His next point is drug pricing:
”With a perpetual patent, drug companies would be free to think longer term about pricing (without the artificial addition of patent lifetime in the equation). They would set prices lower in order to discourage new competitors from entering their market. This would enable the innovator to retain greater market share, and generate higher long term sales. The likely result is pricing near, if not lower, than current generic pricing.”
I’m not necessarily buying this one, either, since I think that drug companies will, like anyone else, try to maximize profits. And I think that the ability of (somewhat) lower prices to discourage competition is low, compared to the lure of more immediate higher profits. But really, drug pricing isn’t my biggest concern with this whole idea. That comes up here:
”In fact, with perpetual patents, the public good is better served because the incentive to discover and develop drugs is maximized. Secure in the knowledge that they will own the products of their own discovery and development efforts, drug companies will be able to assess the true risk vs. reward of any development programs free of artificial time limits imposed upon their ownership of those products.

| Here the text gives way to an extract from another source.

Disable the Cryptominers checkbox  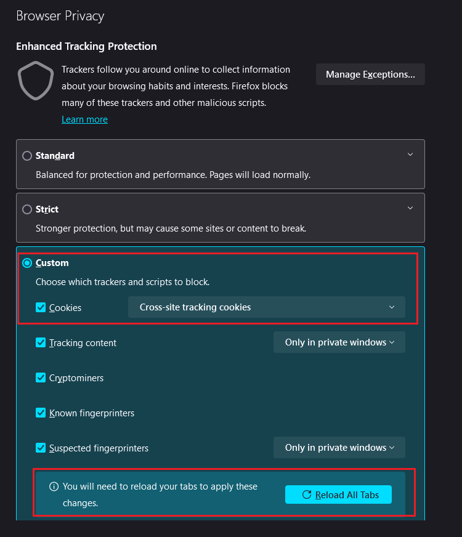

Now here’s where I really part company with this idea, once and for all. I see where he gets this idea – patent rights are the incentive for discovery, so stronger patent rights are an incentive for even more discovery, right? But that first sentence is almost totally wrong; let me see if I can spell out why. No, what keeps us discovering new drugs is the fact that our patents are going to expire.
There, that wasn’t hard. But it’s true. The time limits we work under are one of the things that keeps everyone moving. We work hard before filing, because we’re afraid that someone else will scoop us. And we work hard after filing, because the clock has begun to tick. Every patent is a wasting asset, which is what seems to be driving Weissman crazy. And sometimes it drives me crazy, too, but I think his solution is even crazier.

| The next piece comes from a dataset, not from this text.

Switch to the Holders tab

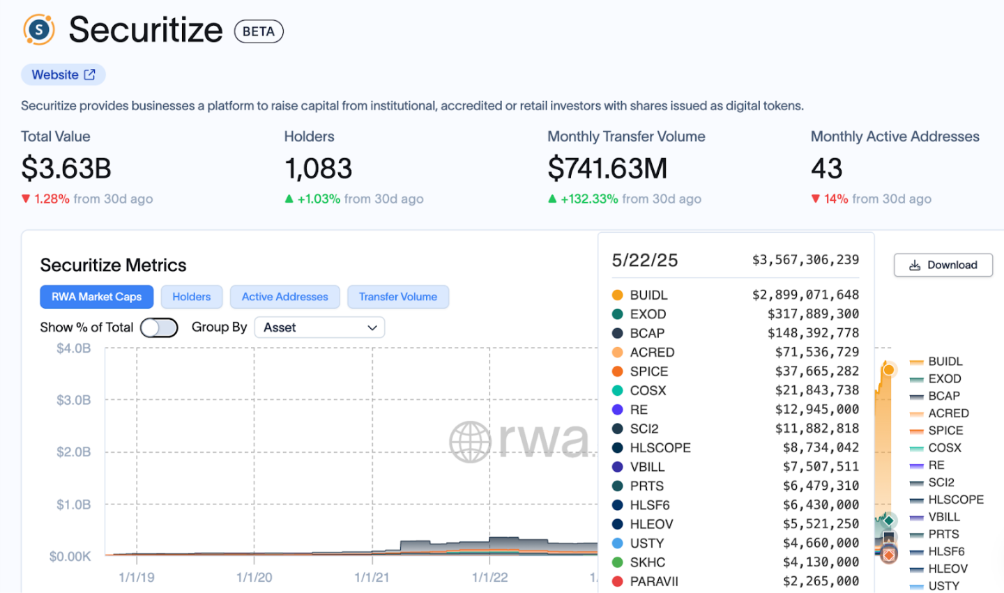pos(191,297)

I’m not arguing for shortening patent terms, either, just in case someone gets that idea. There’s a range where companies have the best chances to realize the return on their ideas and their labor, and I’m not sure that we’ve quite found it. But I know for sure that the patent lifespan needed is somewhere between zero and infinity. And I know that the argument for infinity does not convince. Just because a time limit is artificial doesn't mean it's wrong, or that there should be no time limit at all.